* Supplied passage:
Joe Meek was the UK's Phil Spector: a "record producer who churned out a string of hits from his ramshackle flat in London's Holloway Road, before succumbing to debt, paranoia and suicidal depression triggered by a prosecution for indecency and fuelled by his addiction to prescription drugs" (Guardian, 3 stars). Telstar is his story, directed and co-written by Nick Moran. It's "clearly a labour of love... unfortunately, Moran's affection for Meek doesn't make him a particularly sympathetic central character" says The Times (2 stars). Still, The Independent thinks it has "some nice moments" (3 stars), a sentiment Empire agrees with: "a fascinating portrait in parts" (3 stars).

Zooey Deschanel can do no wrong for this particular writer, but it seems the film critics don't agree when it comes to Gigantic. Deschanel and Paul Dano have an indie-romance of the kind that makes the Guardian "break out in a rash... When those lovable, vulnerable, floppy-haired kooks are mouthing their lines of not-real-world dialogue at each other, all I can hear is one long self-indulgent passive-aggressive whinge" (1 star). The Telegraph isn't doing it any favours either: "this determinedly nonsensical American indie feels like it was assembled in an off-world quirk factory" (1 star). The Standard seems to feel guilty about putting the boot in properly, but concluding "the surreal tone of the film at least attempts something special though rarely achieving it" (2 stars) damns with faint praise. Even Empire can only stretch to "smart-ish and drily funny while overly littered with twitches and tweaks" (3 stars).

The ICA has a double bill of British cinema this week. The Disappeared is set on a London housing estate, where a teenage boy is getting over the disappearance of his younger brother. Does the boy start calling to him for help? The Guardian quite likes it - "a little rough around the edges, but [the] story delivers more than a few shivers" (3 stars) - as does The Times - "the film is let down by inauthentic dialogue and plotting... But the tension is well sustained" (3 stars). The Telegraph, on the other hand, hates both it and second film Beyond the Fire. "Dubiously overcooked... whole new level of unconvincing" (1 star for both). Ouch. Surviving rape is the theme of this second film, and The Independent feels that though the "film's message of 'healing' couldn't be more sincere, it can't cover for the awkward staging, cheap lighting and stilted script" (2 stars). It's a view shared by the 1 star Times ("if only all rubbish films could learn the value of brevity") but not the Guardian, who agrees that "there are some awkward moments. Yet its heartfelt, unironic belief in the power of love is attractive" (3 stars).

* Data for review:

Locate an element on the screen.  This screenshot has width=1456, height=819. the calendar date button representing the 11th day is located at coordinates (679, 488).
* * *
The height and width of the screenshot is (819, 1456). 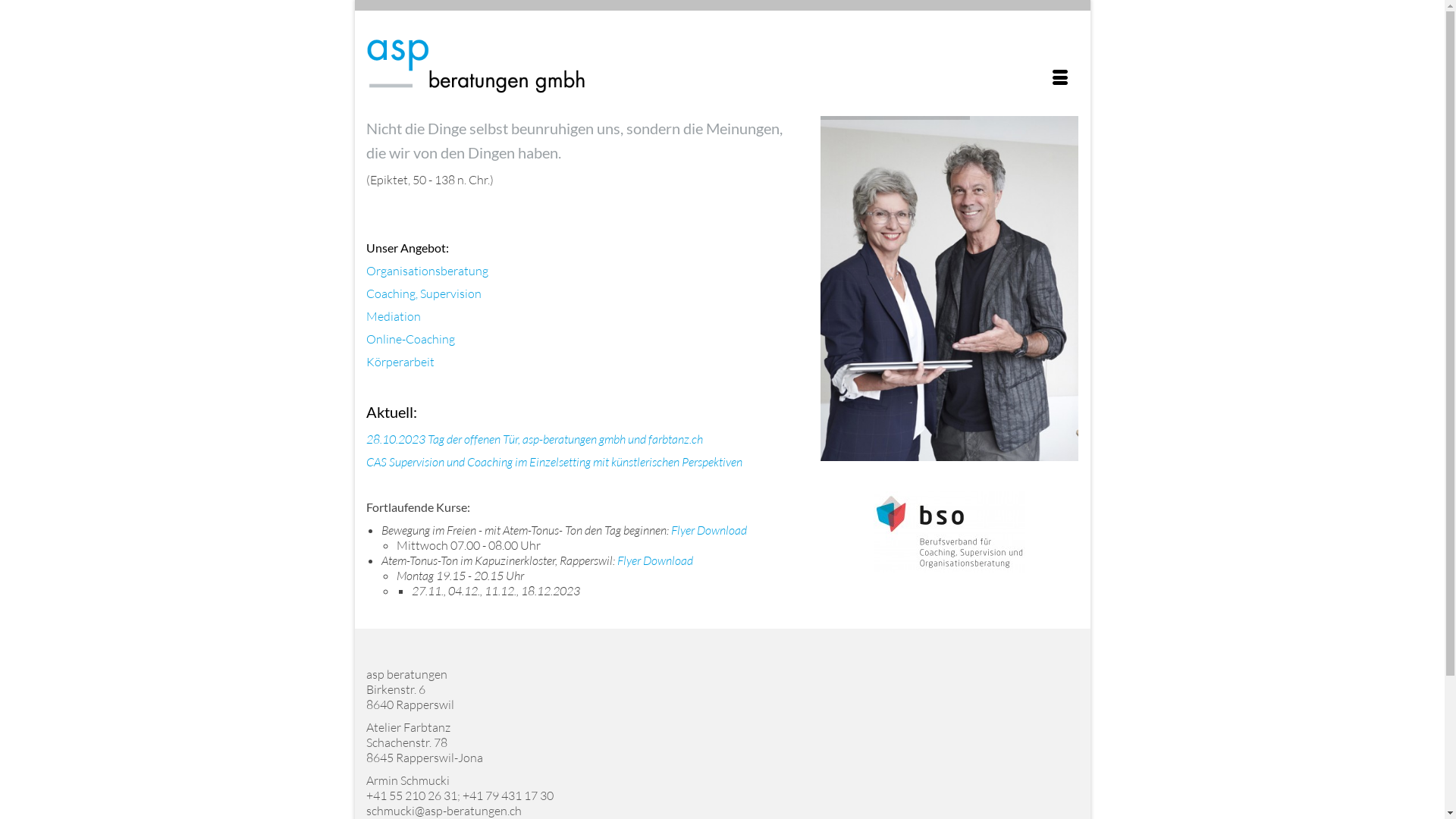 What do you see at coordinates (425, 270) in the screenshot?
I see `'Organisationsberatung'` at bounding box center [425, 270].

* Instructions to follow:
Please summarize the film review roundup in three sentences.

* Expected answer:
Telstar, Nick Moran's film about record producer Joe Meek, drew mixed reviews: The Times gave it 2 stars and found Meek an unsympathetic central character, while The Guardian, The Independent and Empire each gave it 3 stars. Gigantic, an indie romance starring Zooey Deschanel and Paul Dano, fared badly, getting 1 star from the Guardian and The Telegraph, 2 from The Standard and 3 from Empire. The ICA's double bill of British films split critics, with the Guardian giving 3 stars to both The Disappeared and Beyond the Fire, The Telegraph giving each 1 star, and The Times rating them 3 stars and 1 star respectively.